Confidential Seattle & Bay Area
Financial/Data Analyst
- Leveraged Global Banking application to analyze the risk factor involved in a loan and the possibility of default on a loan to help the credit administrator make a reasonable decision on approving the loan and determining the rate of interest, or even deny lending of loan.
- Collected all loan applicants’ information and performed analysis on the credit history of the loan applicants and making use of statistics in assessing risks associated with lending loans.
- Reviewed and synthesized large amounts of financial data from Core Banking and Financial Banking System Applications to produce reports for management and decision-makers.
- Performed data extraction and manipulation using Microsoft SQL Server Management Studio 2005/2008 and Microsoft Excel to create and manipulate spreadsheets with intensive use of financial and statistical functions, v-look-up, pivot tables, charts and graphing.

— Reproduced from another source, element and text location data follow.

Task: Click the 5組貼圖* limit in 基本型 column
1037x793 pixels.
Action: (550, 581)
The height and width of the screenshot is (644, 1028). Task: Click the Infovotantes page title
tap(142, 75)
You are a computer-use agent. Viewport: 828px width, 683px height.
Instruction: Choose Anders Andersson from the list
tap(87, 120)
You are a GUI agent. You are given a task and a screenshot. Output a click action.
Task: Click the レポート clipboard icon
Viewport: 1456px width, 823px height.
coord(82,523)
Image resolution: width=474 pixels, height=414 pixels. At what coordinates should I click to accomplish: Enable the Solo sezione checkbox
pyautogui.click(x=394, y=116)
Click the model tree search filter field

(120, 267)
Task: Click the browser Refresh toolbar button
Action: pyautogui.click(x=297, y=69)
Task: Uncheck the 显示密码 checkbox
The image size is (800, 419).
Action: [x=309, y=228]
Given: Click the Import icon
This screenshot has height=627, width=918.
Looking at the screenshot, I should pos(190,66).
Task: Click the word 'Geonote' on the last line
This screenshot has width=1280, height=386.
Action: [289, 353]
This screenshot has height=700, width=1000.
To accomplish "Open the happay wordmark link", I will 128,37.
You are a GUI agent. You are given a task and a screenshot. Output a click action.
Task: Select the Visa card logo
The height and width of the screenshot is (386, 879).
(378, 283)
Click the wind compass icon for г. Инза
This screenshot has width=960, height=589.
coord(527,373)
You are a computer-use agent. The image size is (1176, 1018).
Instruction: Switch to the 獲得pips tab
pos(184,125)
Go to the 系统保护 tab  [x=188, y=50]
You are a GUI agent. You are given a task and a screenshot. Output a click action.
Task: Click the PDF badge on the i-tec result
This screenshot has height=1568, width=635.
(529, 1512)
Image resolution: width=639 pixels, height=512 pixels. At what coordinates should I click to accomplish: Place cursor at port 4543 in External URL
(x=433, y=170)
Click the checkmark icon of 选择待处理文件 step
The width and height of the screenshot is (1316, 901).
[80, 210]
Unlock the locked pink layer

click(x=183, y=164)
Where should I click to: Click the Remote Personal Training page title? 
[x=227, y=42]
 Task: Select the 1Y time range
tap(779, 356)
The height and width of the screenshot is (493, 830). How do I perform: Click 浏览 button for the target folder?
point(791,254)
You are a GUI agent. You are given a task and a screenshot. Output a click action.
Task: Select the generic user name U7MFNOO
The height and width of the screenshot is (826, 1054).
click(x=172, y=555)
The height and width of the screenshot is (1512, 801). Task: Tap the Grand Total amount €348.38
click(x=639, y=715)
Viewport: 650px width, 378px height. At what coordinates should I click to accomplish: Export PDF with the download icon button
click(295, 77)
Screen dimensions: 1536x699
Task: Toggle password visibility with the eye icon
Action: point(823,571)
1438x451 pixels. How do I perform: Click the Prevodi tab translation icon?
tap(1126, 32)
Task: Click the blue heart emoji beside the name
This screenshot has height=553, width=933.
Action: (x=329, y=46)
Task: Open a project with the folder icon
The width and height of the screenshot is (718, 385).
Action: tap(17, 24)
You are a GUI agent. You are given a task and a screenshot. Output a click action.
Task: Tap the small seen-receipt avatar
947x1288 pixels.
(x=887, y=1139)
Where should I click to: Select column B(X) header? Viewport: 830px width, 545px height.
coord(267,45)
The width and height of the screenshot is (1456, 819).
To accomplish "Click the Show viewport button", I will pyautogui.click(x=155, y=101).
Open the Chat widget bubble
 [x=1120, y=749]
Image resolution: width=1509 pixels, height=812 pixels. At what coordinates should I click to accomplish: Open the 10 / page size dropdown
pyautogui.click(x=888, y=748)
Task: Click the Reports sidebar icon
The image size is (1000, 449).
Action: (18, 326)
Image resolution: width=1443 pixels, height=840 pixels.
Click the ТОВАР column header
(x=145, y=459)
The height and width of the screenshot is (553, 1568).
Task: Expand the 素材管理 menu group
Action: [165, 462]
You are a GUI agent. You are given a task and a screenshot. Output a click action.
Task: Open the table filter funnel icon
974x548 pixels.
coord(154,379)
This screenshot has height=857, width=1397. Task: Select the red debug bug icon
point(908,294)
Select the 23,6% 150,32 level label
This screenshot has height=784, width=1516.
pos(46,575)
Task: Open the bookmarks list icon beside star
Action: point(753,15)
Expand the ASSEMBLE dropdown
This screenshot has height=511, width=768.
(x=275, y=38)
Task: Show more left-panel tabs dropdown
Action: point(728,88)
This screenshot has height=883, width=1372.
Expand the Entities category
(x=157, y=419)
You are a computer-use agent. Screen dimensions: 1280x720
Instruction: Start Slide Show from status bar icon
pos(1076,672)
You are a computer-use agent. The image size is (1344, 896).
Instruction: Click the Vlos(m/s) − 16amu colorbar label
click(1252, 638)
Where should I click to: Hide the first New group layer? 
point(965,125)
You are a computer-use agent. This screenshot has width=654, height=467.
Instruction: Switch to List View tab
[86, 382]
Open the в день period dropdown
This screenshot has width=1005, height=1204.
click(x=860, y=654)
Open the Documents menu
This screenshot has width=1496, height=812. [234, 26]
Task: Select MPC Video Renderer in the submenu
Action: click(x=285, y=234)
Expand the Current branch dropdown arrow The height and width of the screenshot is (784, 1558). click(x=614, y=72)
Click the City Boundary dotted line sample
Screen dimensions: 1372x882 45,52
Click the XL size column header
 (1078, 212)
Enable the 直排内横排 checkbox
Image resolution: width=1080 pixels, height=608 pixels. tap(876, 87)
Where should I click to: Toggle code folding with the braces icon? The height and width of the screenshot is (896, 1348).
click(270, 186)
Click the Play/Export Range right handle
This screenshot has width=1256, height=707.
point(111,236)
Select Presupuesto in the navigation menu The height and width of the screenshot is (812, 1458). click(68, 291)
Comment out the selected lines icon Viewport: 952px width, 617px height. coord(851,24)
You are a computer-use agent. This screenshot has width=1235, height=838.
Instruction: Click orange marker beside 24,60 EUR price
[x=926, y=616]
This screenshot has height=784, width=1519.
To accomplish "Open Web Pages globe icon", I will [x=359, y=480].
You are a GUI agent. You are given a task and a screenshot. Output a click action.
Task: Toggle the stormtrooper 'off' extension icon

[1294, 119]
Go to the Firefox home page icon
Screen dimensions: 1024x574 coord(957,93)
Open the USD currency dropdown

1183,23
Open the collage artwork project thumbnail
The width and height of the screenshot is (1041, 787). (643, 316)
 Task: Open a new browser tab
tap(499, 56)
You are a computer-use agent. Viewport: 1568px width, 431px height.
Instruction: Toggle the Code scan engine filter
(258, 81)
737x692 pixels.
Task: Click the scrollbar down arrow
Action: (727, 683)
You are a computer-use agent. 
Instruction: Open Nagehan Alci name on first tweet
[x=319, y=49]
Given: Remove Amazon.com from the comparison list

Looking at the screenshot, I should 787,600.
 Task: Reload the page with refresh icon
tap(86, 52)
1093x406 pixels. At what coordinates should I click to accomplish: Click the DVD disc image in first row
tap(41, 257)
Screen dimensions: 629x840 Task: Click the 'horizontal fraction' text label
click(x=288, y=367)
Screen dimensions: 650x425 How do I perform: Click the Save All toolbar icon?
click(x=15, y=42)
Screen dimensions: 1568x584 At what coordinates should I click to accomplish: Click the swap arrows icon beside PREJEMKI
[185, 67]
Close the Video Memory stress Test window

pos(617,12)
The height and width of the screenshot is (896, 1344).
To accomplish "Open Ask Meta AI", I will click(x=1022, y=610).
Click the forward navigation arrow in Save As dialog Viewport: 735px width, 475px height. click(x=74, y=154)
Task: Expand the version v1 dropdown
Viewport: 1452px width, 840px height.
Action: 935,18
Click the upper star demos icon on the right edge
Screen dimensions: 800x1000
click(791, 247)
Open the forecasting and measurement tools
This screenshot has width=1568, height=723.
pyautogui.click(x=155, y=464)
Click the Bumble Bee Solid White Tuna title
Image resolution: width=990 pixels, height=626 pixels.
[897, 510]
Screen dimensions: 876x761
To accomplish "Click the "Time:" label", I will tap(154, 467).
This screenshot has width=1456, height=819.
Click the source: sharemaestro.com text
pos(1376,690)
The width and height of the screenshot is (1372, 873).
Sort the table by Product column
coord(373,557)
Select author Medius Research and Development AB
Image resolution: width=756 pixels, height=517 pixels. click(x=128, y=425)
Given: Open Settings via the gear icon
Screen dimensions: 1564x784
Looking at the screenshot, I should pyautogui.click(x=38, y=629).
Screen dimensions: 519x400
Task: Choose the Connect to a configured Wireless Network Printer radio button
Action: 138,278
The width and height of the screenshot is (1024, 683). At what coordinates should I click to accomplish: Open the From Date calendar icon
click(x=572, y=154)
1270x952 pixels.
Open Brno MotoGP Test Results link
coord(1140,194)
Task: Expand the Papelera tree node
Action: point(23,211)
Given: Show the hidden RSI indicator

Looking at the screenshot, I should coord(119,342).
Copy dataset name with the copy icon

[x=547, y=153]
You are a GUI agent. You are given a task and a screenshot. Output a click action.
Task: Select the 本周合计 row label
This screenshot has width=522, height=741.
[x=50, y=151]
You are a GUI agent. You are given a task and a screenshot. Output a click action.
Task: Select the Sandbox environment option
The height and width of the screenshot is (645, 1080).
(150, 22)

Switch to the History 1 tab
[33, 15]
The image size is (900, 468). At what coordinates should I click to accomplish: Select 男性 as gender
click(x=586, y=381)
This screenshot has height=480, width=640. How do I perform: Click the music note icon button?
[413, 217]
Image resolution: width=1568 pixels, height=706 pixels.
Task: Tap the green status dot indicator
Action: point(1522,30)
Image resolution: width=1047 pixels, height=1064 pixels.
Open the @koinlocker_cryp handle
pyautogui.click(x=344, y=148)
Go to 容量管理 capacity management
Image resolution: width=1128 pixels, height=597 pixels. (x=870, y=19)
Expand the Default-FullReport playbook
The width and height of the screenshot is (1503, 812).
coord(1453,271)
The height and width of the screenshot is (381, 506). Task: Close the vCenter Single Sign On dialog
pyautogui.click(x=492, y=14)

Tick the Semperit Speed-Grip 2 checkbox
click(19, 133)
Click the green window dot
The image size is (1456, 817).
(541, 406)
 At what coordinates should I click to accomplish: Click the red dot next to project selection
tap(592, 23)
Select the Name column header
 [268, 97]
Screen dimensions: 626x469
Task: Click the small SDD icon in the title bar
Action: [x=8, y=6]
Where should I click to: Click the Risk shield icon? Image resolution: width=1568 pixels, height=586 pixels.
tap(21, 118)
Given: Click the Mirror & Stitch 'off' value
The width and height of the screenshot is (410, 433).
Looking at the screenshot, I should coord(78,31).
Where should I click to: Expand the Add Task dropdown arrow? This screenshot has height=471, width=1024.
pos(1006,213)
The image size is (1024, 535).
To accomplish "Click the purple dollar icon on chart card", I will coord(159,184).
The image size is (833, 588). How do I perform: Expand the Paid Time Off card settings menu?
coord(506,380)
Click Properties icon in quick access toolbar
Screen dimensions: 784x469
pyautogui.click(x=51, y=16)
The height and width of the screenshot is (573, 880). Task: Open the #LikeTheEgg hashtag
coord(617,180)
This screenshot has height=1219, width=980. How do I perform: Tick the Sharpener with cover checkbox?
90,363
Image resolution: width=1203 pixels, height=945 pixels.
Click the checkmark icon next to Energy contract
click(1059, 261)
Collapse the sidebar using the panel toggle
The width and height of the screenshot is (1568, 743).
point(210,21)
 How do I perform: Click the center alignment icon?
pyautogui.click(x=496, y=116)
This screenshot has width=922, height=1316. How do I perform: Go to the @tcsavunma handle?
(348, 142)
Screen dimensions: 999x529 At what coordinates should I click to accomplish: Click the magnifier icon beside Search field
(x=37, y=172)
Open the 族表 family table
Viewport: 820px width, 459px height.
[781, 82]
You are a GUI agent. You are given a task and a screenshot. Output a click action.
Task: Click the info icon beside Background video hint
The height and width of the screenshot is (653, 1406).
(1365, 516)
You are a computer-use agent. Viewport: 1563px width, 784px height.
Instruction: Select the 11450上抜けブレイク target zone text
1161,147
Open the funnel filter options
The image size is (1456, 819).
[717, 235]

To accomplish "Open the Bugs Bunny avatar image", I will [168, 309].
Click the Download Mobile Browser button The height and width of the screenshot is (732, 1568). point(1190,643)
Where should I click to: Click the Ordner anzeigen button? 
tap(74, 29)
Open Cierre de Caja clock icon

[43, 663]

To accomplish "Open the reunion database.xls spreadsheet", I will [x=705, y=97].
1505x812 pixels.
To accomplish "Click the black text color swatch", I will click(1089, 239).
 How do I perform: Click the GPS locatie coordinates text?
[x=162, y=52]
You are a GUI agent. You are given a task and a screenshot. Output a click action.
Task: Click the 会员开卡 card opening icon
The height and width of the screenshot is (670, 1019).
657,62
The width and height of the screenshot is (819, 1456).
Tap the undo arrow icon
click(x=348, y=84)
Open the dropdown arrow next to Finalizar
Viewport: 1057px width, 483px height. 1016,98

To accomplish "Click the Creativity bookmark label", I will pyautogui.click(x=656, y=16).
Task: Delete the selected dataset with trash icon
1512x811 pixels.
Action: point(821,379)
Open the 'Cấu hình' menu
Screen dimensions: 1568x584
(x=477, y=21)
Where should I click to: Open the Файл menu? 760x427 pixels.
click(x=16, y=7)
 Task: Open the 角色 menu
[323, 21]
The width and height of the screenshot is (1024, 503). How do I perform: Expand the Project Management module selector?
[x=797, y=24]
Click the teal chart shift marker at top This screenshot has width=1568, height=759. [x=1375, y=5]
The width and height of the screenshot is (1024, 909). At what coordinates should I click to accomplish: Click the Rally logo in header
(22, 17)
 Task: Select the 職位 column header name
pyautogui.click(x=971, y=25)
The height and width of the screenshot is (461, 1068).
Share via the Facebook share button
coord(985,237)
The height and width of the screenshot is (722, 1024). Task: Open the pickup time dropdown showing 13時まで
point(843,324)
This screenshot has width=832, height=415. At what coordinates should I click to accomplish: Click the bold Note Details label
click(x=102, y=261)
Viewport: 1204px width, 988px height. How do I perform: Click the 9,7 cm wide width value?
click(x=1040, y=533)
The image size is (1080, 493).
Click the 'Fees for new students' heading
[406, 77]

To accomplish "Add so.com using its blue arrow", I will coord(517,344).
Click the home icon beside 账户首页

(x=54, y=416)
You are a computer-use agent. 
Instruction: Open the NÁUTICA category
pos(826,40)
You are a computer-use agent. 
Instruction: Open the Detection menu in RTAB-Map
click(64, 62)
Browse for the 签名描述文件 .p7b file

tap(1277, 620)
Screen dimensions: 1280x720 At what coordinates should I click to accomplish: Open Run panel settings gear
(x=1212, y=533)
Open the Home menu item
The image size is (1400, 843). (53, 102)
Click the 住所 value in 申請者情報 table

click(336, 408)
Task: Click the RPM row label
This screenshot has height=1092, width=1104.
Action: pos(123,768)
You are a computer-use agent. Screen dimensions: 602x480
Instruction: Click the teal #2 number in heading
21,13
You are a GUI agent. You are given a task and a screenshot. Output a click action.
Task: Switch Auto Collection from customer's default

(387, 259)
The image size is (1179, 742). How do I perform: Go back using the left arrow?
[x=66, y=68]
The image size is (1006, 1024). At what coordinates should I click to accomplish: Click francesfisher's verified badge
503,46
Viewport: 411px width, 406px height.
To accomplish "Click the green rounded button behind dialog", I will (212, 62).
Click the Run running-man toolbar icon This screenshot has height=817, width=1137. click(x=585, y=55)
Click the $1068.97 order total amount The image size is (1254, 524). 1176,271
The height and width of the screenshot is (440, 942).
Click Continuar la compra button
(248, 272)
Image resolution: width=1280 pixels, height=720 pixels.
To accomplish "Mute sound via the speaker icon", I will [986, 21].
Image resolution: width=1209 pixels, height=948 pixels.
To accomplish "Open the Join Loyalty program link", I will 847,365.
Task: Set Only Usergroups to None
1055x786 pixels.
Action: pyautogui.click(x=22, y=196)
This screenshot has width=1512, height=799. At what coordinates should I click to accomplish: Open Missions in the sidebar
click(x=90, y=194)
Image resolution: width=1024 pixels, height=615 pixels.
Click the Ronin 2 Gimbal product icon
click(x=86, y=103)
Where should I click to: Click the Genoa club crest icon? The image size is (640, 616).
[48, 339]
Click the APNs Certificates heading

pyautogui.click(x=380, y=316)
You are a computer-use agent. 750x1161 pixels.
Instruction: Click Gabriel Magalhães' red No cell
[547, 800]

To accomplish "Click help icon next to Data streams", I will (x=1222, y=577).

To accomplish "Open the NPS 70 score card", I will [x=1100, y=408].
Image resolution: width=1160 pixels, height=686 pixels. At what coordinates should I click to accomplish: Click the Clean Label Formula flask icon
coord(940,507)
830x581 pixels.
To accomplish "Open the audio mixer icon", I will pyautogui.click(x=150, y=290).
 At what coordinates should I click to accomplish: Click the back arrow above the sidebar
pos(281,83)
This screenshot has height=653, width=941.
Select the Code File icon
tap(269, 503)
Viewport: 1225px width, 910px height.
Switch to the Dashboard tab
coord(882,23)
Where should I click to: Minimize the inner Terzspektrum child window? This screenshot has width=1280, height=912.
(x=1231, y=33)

- Performed a lead role in the re-engineering of SQL Server 2008 OLTP/OLAP operations into Microsoft Access with use of linked tables, complex queries, and macros in implementing database tasks automation; importing and exporting data, and using various tools to manipulate and present data in a comprehensible format.
- Used MS Expression Builder and functions such as string functions, mathematical functions, date functions, logical functions, aggregate and group by functions to extract and manipulate data.
- Created new MS Access databases and also made major modifications to the existing databases and database's user interface forms and corrected data integrity and constraints issues.